In a bid to protect its crown jewels, OpenAI is now requiring government ID verification for developers who want access to its most advanced AI models.
While the move is officially about curbing misuse, a deeper concern is emerging: that OpenAI’s own outputs are being harvested to train competing AI systems.
A new research paper from Copyleaks, a company that specializes in AI content detection, offers evidence of why OpenAI may be acting now. Using a system that identifies the stylistic “fingerprints” of major AI models, Copyleaks estimated that 74% of the outputs from rival Chinese model, DeepSeek-R1, were classified as OpenAI-written.
This doesn’t just suggest overlap — it implies imitation.
Copyleaks’s classifier was also tested on other models including Microsoft’s phi-4 and Elon Musk’s Grok-1. These models scored almost zero similarity to OpenAI — 99.3% and 100% “no-agreement” respectively — indicating independent training.

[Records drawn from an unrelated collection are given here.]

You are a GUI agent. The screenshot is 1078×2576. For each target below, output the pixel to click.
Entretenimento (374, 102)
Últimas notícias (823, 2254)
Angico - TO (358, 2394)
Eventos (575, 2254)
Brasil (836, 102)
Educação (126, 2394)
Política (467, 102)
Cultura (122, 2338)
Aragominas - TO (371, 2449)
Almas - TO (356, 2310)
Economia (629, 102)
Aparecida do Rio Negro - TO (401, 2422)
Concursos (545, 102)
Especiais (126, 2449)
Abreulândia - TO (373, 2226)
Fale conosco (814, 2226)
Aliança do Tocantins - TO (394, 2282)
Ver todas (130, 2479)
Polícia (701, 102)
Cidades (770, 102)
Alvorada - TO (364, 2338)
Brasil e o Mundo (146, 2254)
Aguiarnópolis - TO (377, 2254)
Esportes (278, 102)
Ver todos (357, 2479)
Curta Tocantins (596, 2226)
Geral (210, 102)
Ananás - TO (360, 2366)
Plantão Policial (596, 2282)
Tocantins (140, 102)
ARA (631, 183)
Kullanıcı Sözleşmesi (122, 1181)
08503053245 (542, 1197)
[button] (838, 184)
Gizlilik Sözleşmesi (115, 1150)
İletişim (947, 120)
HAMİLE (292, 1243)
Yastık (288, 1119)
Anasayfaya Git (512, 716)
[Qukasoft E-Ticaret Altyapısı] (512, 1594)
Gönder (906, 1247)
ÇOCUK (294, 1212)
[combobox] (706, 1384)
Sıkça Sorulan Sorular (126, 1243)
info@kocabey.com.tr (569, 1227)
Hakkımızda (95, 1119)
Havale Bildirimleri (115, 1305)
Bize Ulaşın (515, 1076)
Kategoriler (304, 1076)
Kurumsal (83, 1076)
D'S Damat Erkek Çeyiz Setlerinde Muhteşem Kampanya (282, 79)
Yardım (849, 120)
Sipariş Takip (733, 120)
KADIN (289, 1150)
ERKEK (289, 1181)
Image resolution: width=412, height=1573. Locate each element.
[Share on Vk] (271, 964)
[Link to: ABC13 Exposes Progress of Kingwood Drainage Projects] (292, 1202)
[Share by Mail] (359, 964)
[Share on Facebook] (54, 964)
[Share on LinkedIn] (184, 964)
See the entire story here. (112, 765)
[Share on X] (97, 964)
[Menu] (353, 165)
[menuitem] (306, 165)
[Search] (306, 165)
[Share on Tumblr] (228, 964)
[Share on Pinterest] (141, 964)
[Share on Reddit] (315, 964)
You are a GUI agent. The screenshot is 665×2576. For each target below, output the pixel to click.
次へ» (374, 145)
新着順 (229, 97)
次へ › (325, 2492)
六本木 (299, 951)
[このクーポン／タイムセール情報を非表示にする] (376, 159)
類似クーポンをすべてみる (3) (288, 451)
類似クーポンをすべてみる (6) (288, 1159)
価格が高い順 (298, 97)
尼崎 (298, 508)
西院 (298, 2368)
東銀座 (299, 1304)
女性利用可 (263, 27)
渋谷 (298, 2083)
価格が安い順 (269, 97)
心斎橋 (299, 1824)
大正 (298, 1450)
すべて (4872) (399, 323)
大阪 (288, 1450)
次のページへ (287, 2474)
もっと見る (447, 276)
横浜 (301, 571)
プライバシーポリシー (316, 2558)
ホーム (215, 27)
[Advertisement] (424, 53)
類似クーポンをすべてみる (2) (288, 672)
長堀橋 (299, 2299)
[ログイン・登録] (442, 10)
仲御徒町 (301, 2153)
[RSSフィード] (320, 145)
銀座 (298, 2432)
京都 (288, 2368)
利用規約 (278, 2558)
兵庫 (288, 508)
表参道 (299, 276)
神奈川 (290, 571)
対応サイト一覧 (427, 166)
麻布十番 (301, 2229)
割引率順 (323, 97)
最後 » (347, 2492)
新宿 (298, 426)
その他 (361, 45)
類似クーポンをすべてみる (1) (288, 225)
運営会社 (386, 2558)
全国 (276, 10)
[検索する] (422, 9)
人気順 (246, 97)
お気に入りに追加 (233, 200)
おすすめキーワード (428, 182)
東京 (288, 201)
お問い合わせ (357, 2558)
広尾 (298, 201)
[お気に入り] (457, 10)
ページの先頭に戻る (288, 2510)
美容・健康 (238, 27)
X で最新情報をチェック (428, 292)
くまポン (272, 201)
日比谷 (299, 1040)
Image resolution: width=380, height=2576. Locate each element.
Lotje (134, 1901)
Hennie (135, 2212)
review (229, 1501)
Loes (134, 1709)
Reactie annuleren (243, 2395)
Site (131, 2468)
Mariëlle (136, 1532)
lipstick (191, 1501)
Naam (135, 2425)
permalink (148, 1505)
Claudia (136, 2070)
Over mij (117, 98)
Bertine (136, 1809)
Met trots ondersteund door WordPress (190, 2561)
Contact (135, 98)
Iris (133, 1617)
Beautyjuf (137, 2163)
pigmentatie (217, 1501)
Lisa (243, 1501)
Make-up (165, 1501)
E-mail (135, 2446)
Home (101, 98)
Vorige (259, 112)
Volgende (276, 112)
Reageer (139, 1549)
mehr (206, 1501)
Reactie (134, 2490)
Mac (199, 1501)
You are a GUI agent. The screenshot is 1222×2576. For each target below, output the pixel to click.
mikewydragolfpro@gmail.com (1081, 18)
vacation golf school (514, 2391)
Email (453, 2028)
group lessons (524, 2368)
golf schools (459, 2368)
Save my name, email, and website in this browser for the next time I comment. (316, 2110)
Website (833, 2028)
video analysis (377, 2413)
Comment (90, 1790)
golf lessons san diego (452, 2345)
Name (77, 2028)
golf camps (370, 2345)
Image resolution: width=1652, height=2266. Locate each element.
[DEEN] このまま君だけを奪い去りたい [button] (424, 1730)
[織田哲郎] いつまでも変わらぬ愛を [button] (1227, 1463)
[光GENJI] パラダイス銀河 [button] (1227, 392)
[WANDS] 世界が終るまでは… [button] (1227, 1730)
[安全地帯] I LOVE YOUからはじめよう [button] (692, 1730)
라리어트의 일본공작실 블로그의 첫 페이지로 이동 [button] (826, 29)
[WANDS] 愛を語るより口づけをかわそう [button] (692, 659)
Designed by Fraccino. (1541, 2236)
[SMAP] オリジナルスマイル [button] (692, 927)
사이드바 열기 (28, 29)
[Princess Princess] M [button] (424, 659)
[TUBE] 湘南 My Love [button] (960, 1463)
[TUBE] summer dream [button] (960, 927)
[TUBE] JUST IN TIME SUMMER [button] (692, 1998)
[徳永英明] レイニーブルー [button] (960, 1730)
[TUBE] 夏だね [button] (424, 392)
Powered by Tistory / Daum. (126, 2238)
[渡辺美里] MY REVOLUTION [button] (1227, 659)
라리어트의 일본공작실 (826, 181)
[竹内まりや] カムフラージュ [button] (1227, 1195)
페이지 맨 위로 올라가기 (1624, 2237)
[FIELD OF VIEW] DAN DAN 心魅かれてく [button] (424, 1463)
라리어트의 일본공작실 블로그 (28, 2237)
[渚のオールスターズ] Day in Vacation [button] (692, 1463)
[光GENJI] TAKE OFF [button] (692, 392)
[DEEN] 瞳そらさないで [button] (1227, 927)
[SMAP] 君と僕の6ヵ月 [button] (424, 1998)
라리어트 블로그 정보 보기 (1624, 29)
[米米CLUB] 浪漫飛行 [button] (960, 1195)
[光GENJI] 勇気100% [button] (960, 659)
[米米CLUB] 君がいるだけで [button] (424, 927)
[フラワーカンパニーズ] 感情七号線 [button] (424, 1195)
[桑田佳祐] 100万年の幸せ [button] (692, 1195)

Mistral’s Mixtral model has some similarities, but DeepSeek’s numbers stood out starkly.
The research underscores how even when models are prompted to write in different tones or formats, they still leave behind detectable stylistic signatures — like linguistic fingerprints. These fingerprints persist across tasks, topics, and prompts, and can now be traced back to their source with some accuracy. That has enormous implications for detecting unauthorized model use, enforcing licensing agreements, and protecting intellectual property.
OpenAI didn’t respond to requests for comment. But the company discussed some reasons why it introduced the new verification process. “Unfortunately, a small minority of developers intentionally use the OpenAI APIs in violation of our usage policies,” it wrote when announcing the change recently.
OpenAI says DeepSeek might have ‘inappropriately distilled’ its models
Earlier this year, just after DeepSeek wowed the AI community with reasoning models that were similar in performance to OpenAI’s offerings, the US startup was even clearer: “We are aware of and reviewing indications that DeepSeek may have inappropriately distilled our models.”
Distillation is a process where developers train new models using the outputs of other existing models. While such a technique is common in AI research, doing so without permission could violate OpenAI’s terms of service.
DeepSeek’s research paper about its new R1 model describes using distillation with open-source models, but it doesn’t mention OpenAI. I asked DeepSeek about these allegations of mimicry earlier this year and didn’t get a response.
Critics point out that OpenAI itself built its early models by scraping the web, including content from news publishers, authors, and creators — often without consent. So is it hypocritical for OpenAI to complain when others use its outputs in a similar way?
“It really comes down to consent and transparency,” said Alon Yamin, CEO of Copyleaks.
Training on copyrighted human content without permission is one kind of issue. But using the outputs of proprietary AI systems to train competing models is another — it’s more like reverse-engineering someone else’s product, he explained.
Yamin argues that while both practices are ethically fraught, training on OpenAI outputs raises competitive risks, as it essentially transfers hard-earned innovations without the original developer’s knowledge or compensation.
As AI companies race to build ever-more capable models, this debate over who owns what — and who can train on whom — is intensifying. Tools like Copyleaks’ digital fingerprinting system offer a potential way to trace and verify authorship at the model level. For OpenAI and its rivals, that may be both a blessing and a warning.